▼

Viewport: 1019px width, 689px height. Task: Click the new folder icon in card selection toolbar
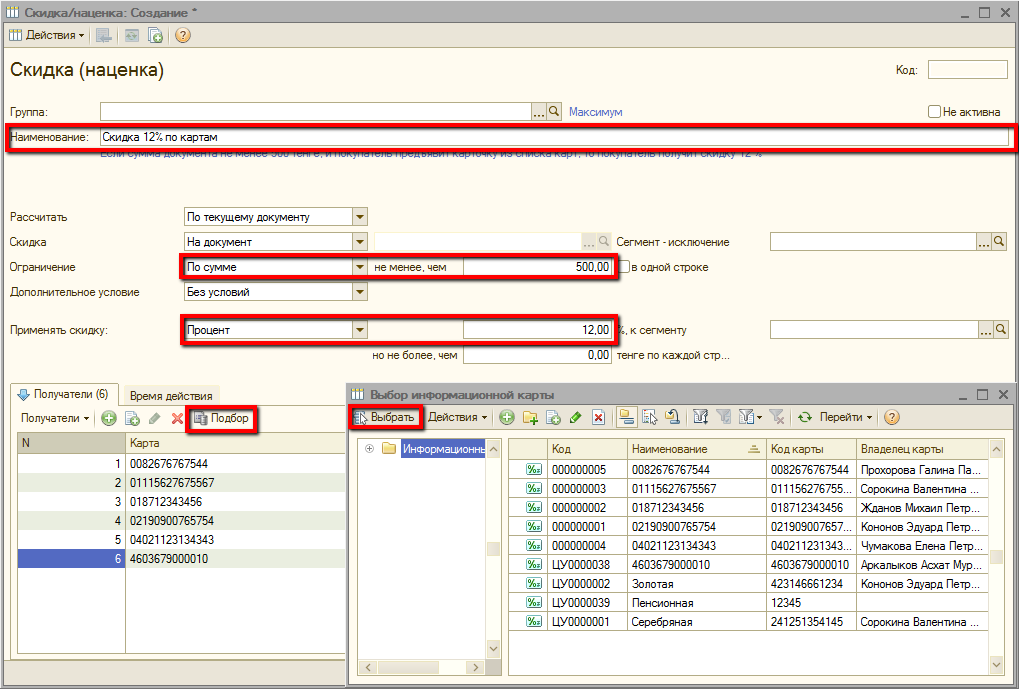pyautogui.click(x=530, y=417)
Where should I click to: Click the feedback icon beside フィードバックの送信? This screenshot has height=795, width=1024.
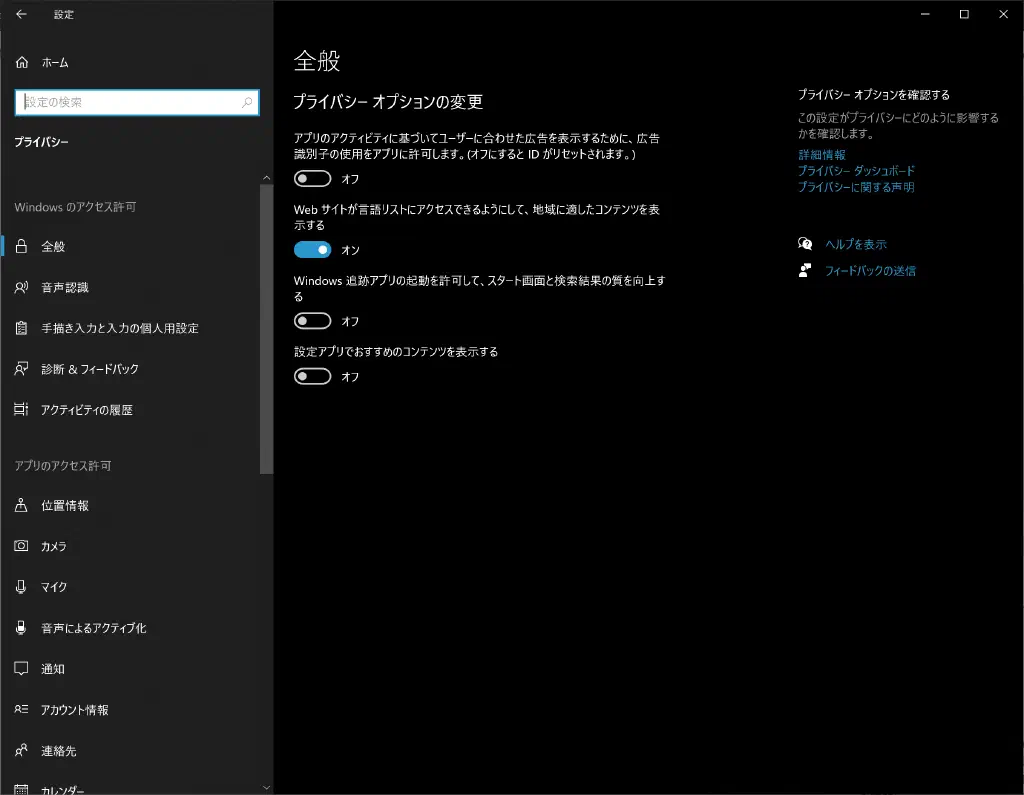[x=805, y=270]
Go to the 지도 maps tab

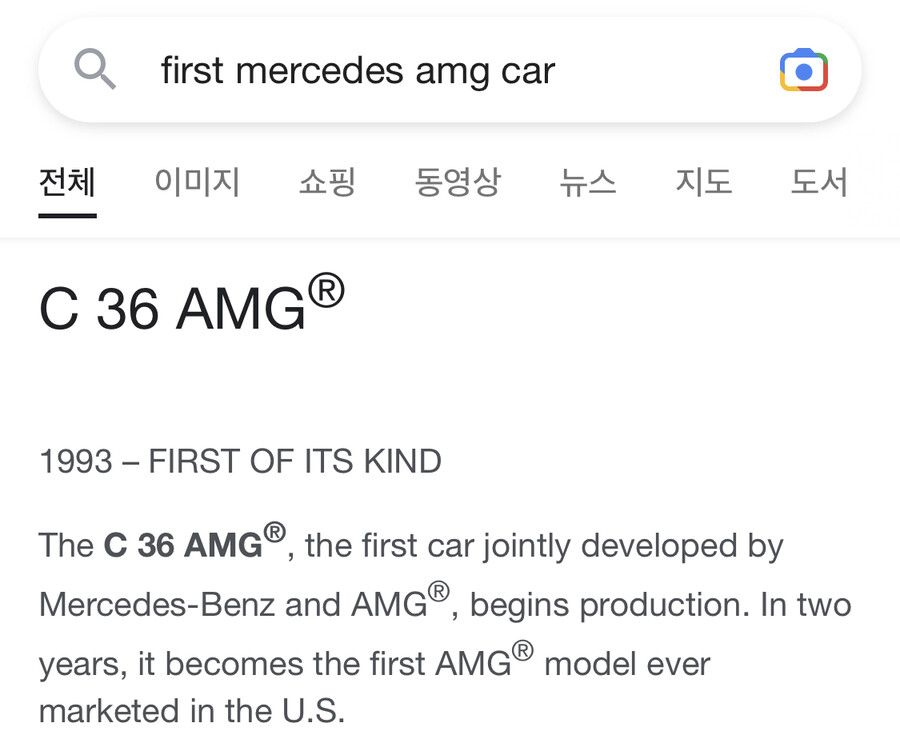click(x=704, y=182)
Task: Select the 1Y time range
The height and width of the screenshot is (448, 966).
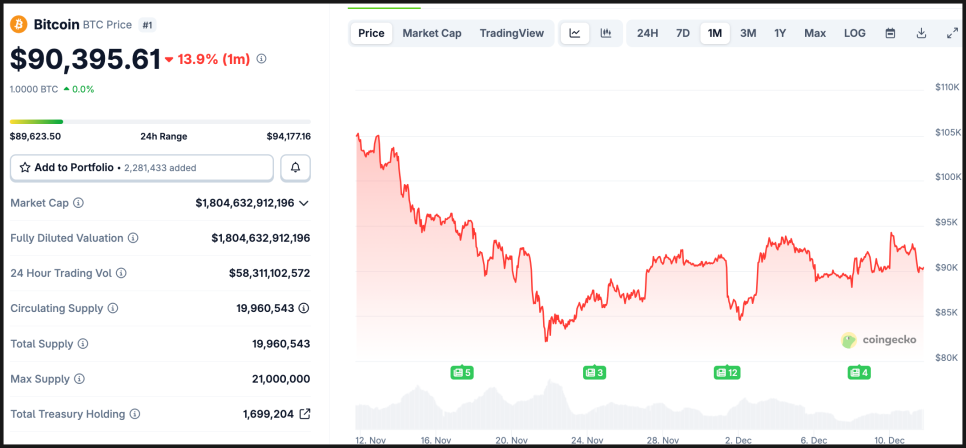Action: [780, 33]
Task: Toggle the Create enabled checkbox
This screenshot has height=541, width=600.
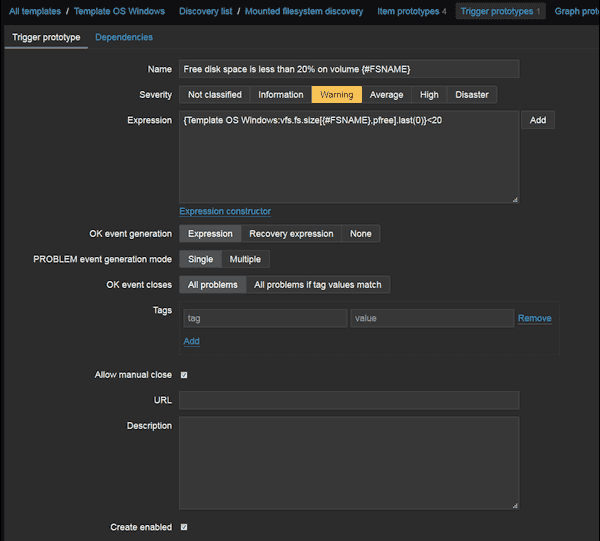Action: click(184, 527)
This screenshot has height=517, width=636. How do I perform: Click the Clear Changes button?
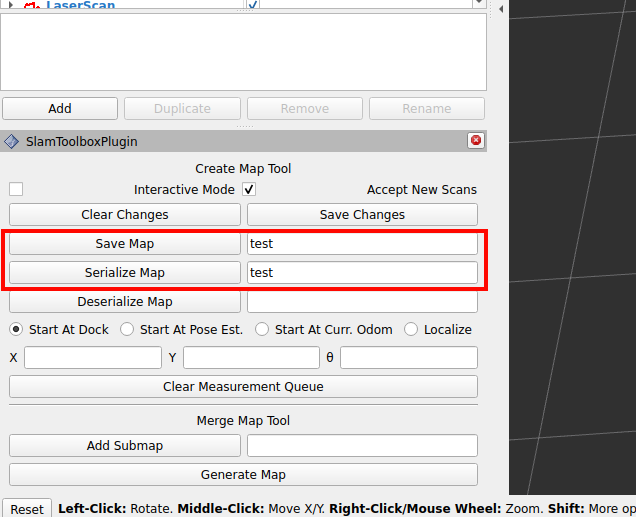tap(125, 214)
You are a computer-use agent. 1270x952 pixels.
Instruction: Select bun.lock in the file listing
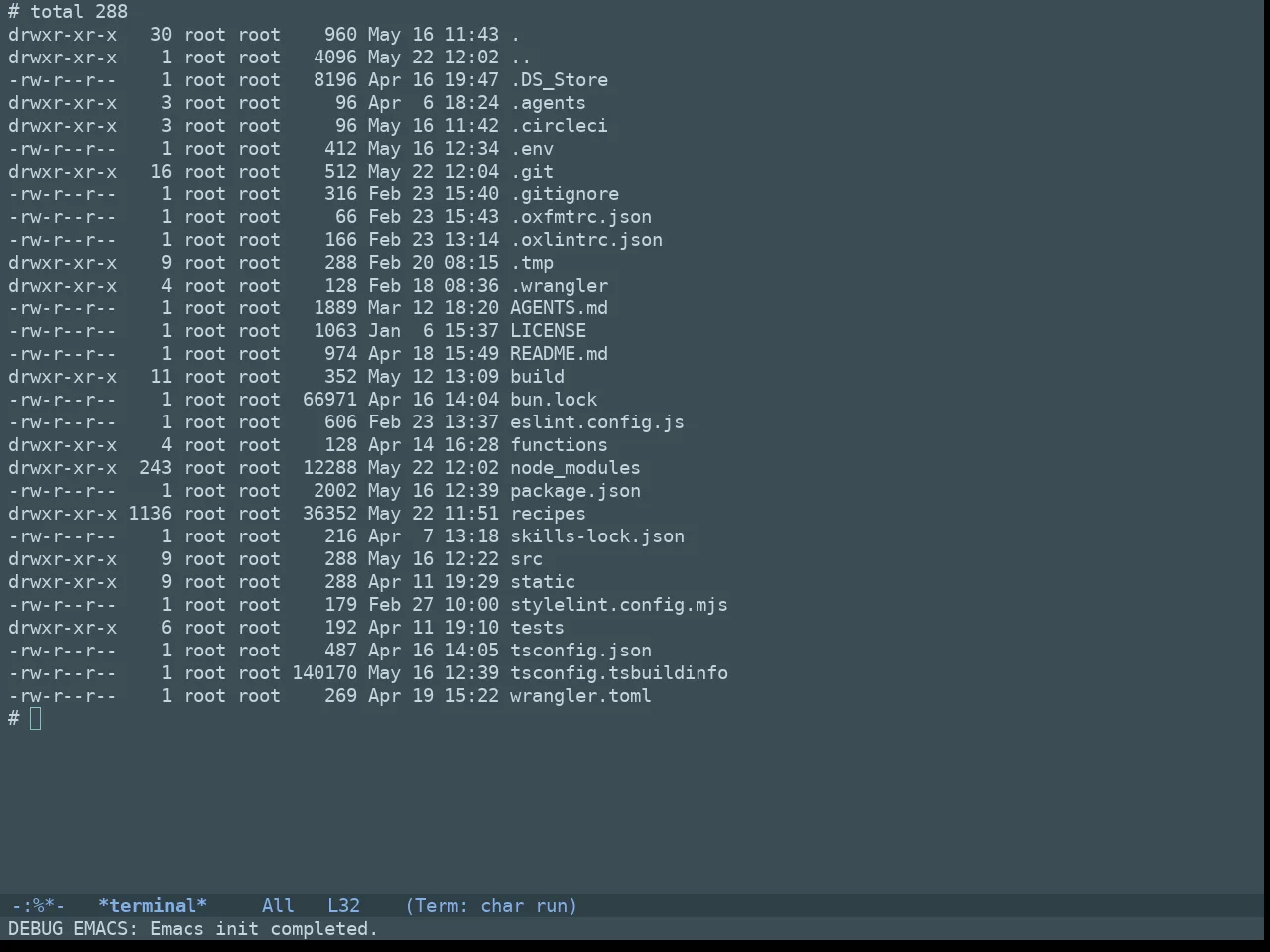tap(554, 400)
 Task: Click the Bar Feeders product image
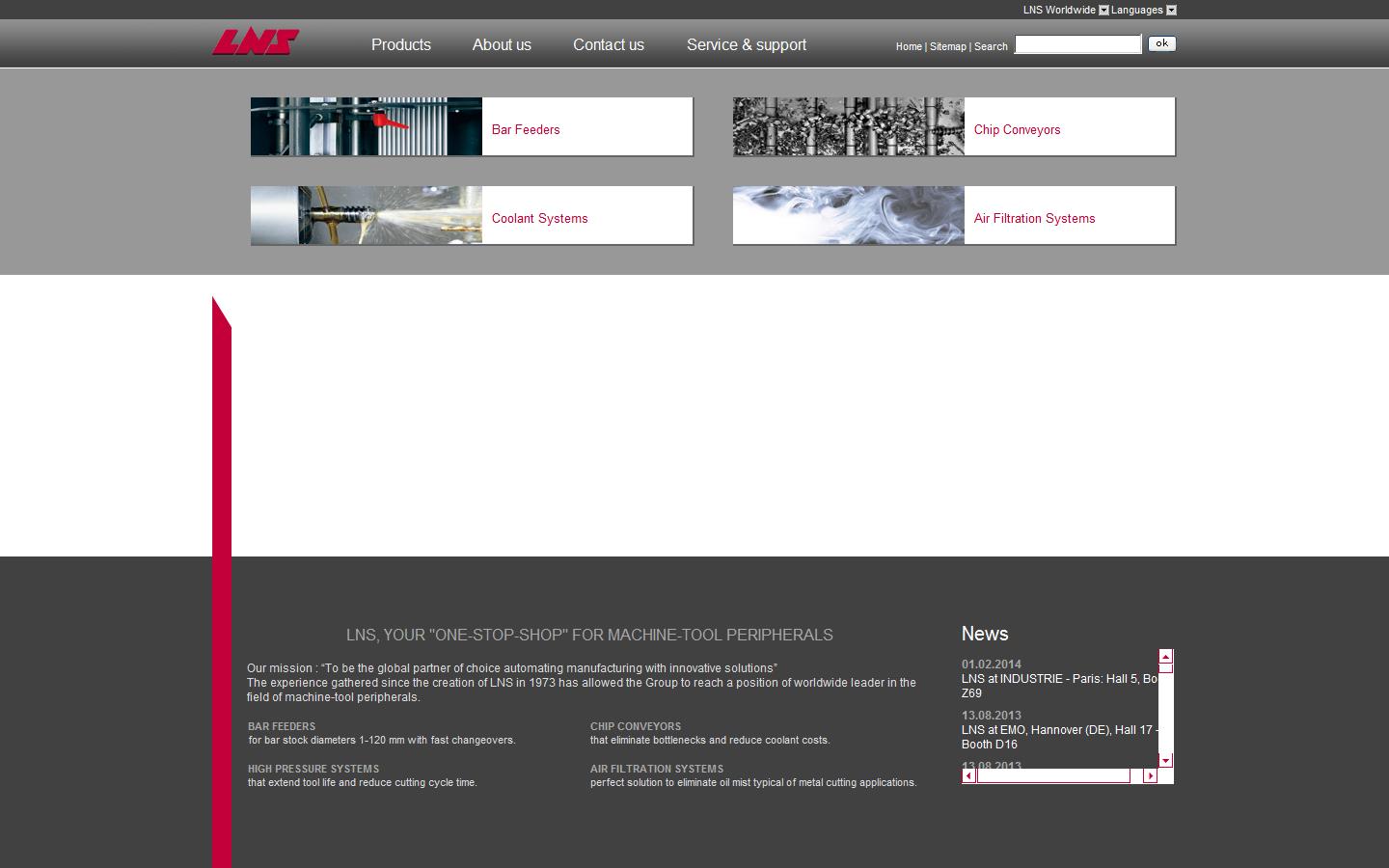(365, 126)
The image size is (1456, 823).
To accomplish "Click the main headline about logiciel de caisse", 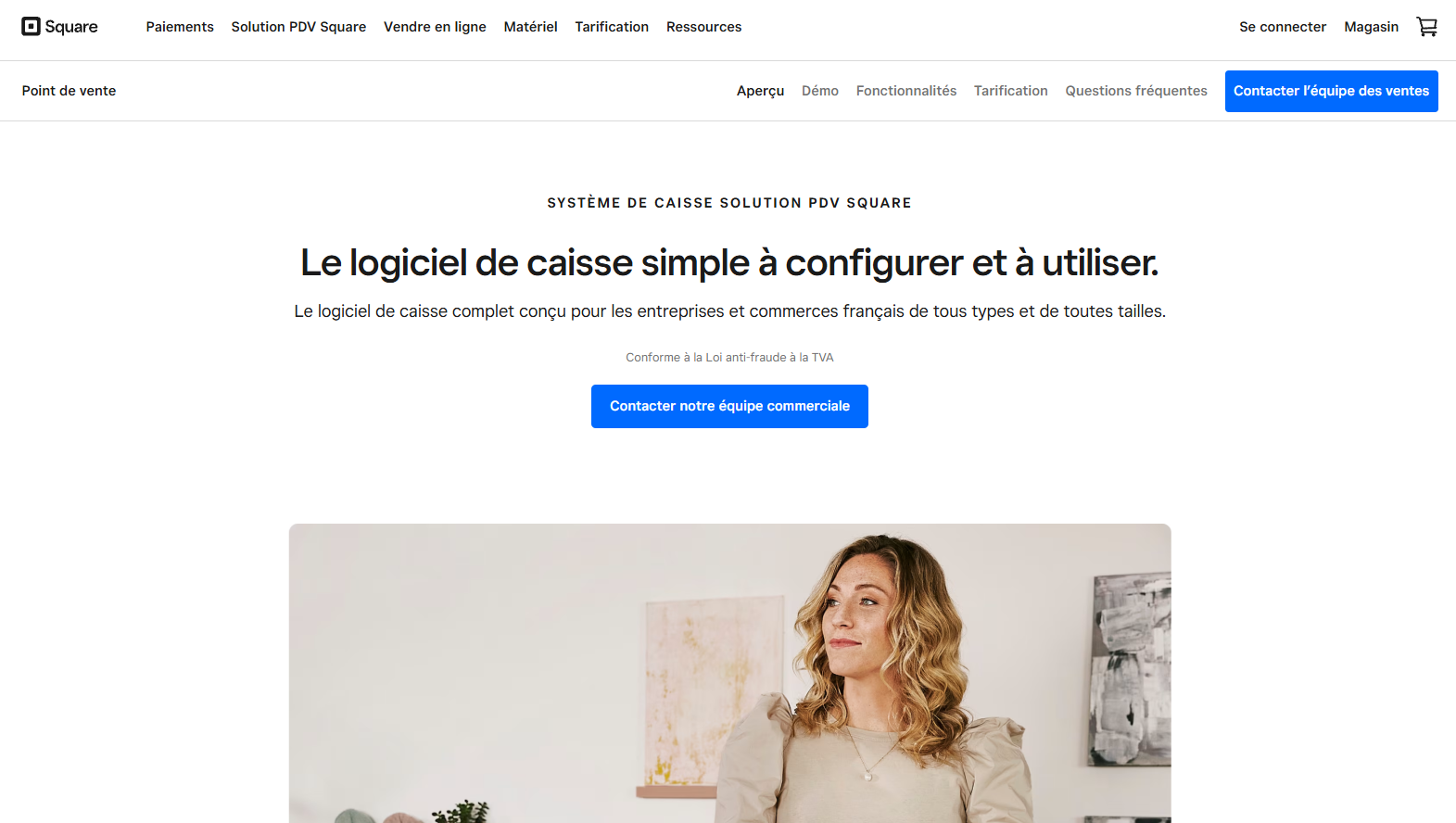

▲

> EXERCISE
The lines wanted run from the one with "Task: Toggle the Create enabled checkbox" through the final line of the data; repeat them word for word and skip every picture.

> ANSWER BELOW
Task: Toggle the Create enabled checkbox
This screenshot has height=541, width=600.
Action: click(184, 527)
This screenshot has height=517, width=636. How do I perform: Click the Clear Changes button?
tap(125, 214)
You are a computer-use agent. 1270x952 pixels.
Instruction: Select bun.lock in the file listing
tap(554, 400)
 Task: Click the Bar Feeders product image
(365, 126)
The image size is (1456, 823).
To accomplish "Click the main headline about logiciel de caisse", 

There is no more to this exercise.